Single by Hitorie

from the album Pharmacy
- Language: Japanese
- Released: April 30, 2022 (digital) May 25, 2022 (CD)
- Recorded: 2022
- Genre: Alternative rock; disco rock; pop rock;
- Label: Sony Music Associated Records
- Composer: Yumao
- Lyricist: Shinoda
- Producer: Hitorie

Music video
- YouTube

= Kazehana (song) =

"Kaze, Hana" (風、花, lit. "Wind, Flower") is a song by Japanese rock band Hitorie. It was composed by the band's drummer Yumao, with lyrics written by vocalist and guitarist Shinoda. The song was released digitally on April 30, 2022, and physically on May 25, 2022, through Sony Music Records. It serves as the ending theme for the MAPPA-produced anime television series Dance Dance Danseur, based on the manga by George Asakura.

The track marked a significant turning point in Hitorie's musical direction, incorporating 1970s disco and pop rock elements that expanded the band's sonic palette, and was later featured on their sixth studio album Pharmacy (2022). The single was released in two physical editions, accompanied by a music video directed by INPINE that blended live-action and animation for the first time in the band's history.

== Background ==
On February 6, 2022, it was announced that Hitorie would perform the ending theme for the anime adaptation of George Asakura's ballet manga Dance Dance Danseur. The series, animated by MAPPA and directed by Munehisa Sakai, premiered in the Super Animeism programming block in April 2022. Shinoda expressed his astonishment at the collaboration, stating that he felt "miracles really do happen" and that he re-read the original manga from the beginning to prepare for the song's creation.

== Style, writing and composition ==
"Kaze, Hana" was composed by drummer Yumao and lyricized by Shinoda. The song is characterized by its blend of alternative rock with 1970s disco and pop influences. According to Shinoda, the band members were initially drawn to the word "dance" in the anime's title, which inadvertently led the rhythm arrangement toward an old-school disco style. Although they realized that the "dance" in the anime referred to ballet rather than disco dancing, they embraced the rhythmic approach to capture the tremendous dynamism and physical exertion of the ballet performances.

Yumao aimed to create a distinctly pop-oriented track, utilizing vintage drum kits to achieve a retro feel. Bassist Igarashi complemented this by employing a thicker, groovier bass tone, resulting in a rhythm section that evoked a classic disco vibe while maintaining a modern rock edge. The melody is noted for mixing a sense of painfulness with gentleness, paired with Shinoda's sentimental lyrics.

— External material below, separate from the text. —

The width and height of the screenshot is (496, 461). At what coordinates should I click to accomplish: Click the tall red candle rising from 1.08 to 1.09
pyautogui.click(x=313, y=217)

== Recording and production ==
The recording process for "Kaze, Hana" was described by the band as a pivotal moment in their career. Shinoda noted that the successful creation of a bright, pop-oriented track that still sounded authentically like Hitorie gave the band the confidence to explore a wider variety of musical styles. This realization directly influenced the production of their subsequent album, Pharmacy, allowing them to incorporate diverse genres such as dance music, city pop, and experimental electronic elements without losing their core identity. Yumao and Igarashi expressed satisfaction with the recording, particularly highlighting the unique combination of vintage drums and an uncharacteristically groovy bass line.

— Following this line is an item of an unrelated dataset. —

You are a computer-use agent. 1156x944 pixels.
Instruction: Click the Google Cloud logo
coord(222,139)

== Artwork and packaging ==
The physical single was released in two distinct formats: the Artist Edition (regular edition) and the Anime Edition (limited edition). The Artist Edition features a standard jewel case with a special slipcase for the first press run. The Anime Edition is housed in a digipak and features original anime illustrations on the jacket artwork. Both editions include the title track, the B-side "undo", and their respective instrumental versions. The Anime Edition additionally includes a Blu-ray disc containing the creditless ending sequence of Dance Dance Danseur. Various retail bonuses were also offered, including mega jackets from Amazon, stickers from Tower Records, can badges from Rakuten Books, and clear posters from the Sony Music Shop.

== Release, promotion and marketing ==
"Kaze, Hana" was made available for digital pre-release and streaming on April 30, 2022, preceding the physical CD release on May 25, 2022. A full-length radio premiere of the song was broadcast on FM802's program 802 Palette on April 16, 2022.

The music video for "Kaze, Hana" was uploaded to the band's official YouTube channel on May 24, 2022, a day before the physical release. Directed by visual artist INPINE, known for his work with artists like Jin and Rain Drops, the video marked the first time Hitorie incorporated illustration and animation into a music video, seamlessly blending it with live-action footage of the band performing.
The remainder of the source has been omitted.